Basics¶

Palettization compresses model weights by clustering them into a look-up table (LUT) of centroids. Each weight value is replaced by an index into the LUT, reducing storage from full-precision floats to a small number of bits per weight.

Weights with similar values are grouped together and represented using the value of the cluster centroid they belong to. The original weight matrix is converted to an index table in which each element points to the corresponding cluster center.

n_bits={1,2,3,4,6,8} are supported, where n_bits is the number of bits used for palettization. In other words, each weight value will be represented using n_bits precision, and the size of the LUT will be 2^n_bits (see figures below for a visual explanation).

Scalar and Vector Palettization¶

There are two types of palettization supported by coreai-opt:

Scalar palettization (default): each weight value is treated independently and the clustering process essentially involves performing K-means on one-dimensional data.
Vector palettization: weight values can be treated as vectors of dimensionality cluster_dim. For example, with n_bits=4 and cluster_dim=2, K-means will happen on 2-D data with 2^4=16 cluster centers. Hence, the resulting LUT will have a size of 16x2. Since each tuple of weight values will be represented by 4 bits, the effective bpw (bits per weight) would be 4/2 = 2 bpw. This would give a similar compression ratio to scalar palettization with n_bits=2 (ignoring the space occupied by the LUTs themselves, which are typically much smaller compared to the weight tensors).

Granularity¶

For both scalar and vector palettization, there are two modes (aka granularities) available:

per_tensor: a single LUT is computed for the whole tensor.
per_grouped_channel: multiple LUTs per weight tensor. The weight tensor is divided into groups, each with its own LUT. The number of LUTs is controlled by the group_size parameter.

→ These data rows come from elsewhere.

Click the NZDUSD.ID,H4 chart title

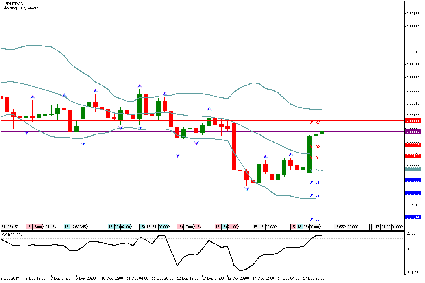coord(16,4)
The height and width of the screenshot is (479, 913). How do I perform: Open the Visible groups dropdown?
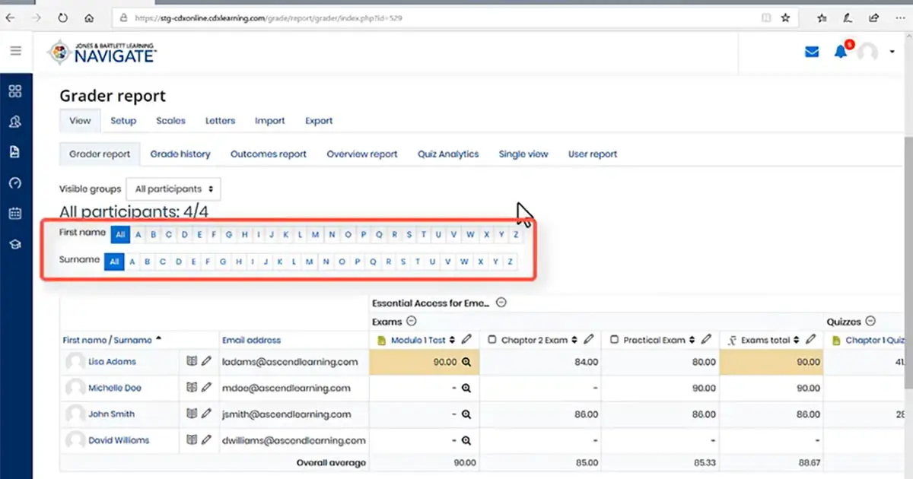click(173, 189)
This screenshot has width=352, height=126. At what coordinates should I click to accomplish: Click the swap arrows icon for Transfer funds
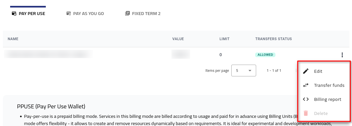[306, 85]
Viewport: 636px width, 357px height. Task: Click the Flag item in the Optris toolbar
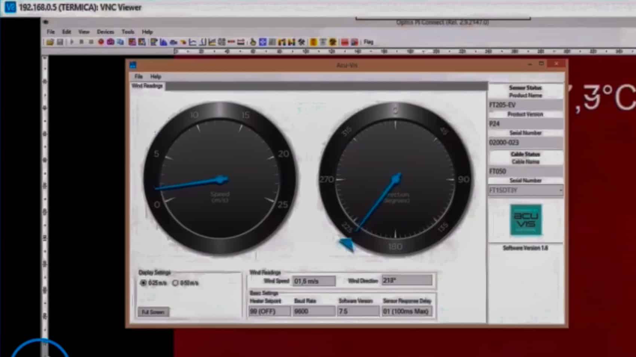[x=369, y=42]
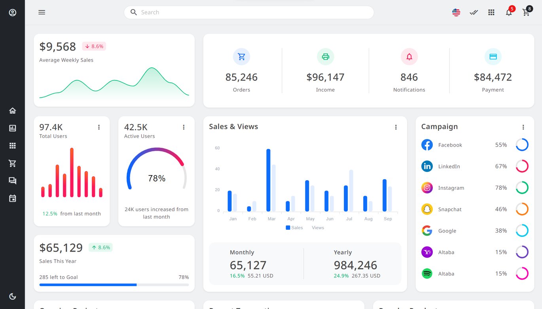
Task: Open the hamburger menu in header
Action: pos(42,12)
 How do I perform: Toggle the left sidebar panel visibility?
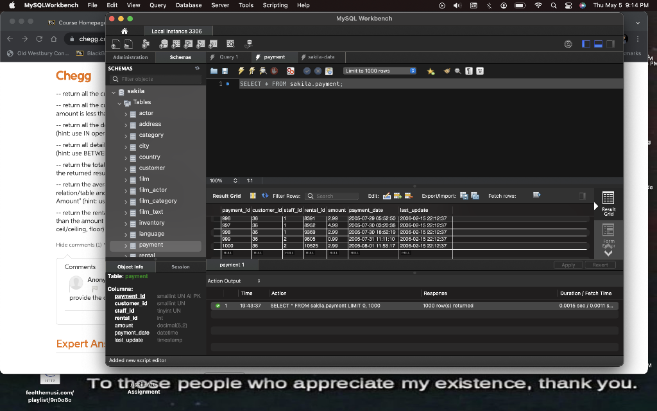pyautogui.click(x=586, y=44)
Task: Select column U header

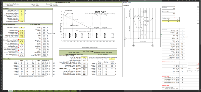Action: point(145,1)
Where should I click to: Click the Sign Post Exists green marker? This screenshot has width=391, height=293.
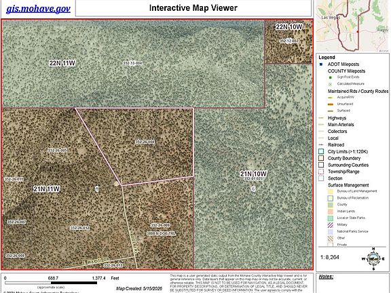click(x=331, y=77)
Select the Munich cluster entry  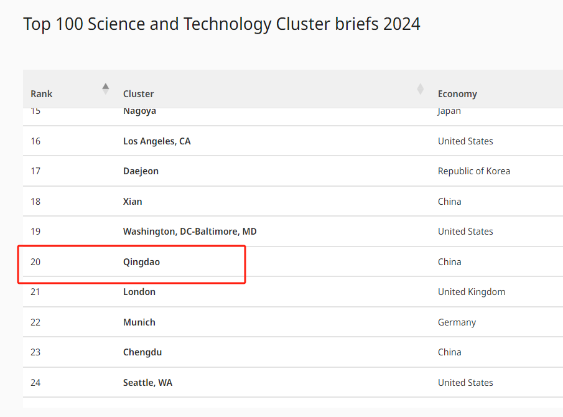click(x=139, y=322)

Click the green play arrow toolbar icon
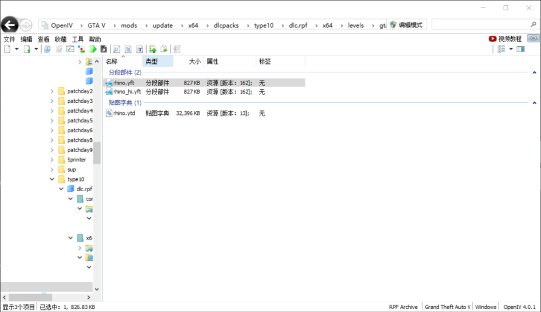93,49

For example, a weight of shape (1024, 2048), with group_size=16, applied on axis=0, will have 1024/16 = 64 LUTs, each covering a slice of weight values of shape (16, 2048). This helps in reducing the error, and increasing accuracy of the palettized model.

Visual Examples¶

Scalar palettization with per-tensor granularity: a single LUT is shared across the whole weight tensor.¶

Scalar palettization with per-grouped-channel granularity: the weight tensor is split into groups, each with its own LUT.¶

Vector palettization: tuples of weight values are clustered together, so each LUT entry is a vector of dimension `cluster_dim`.¶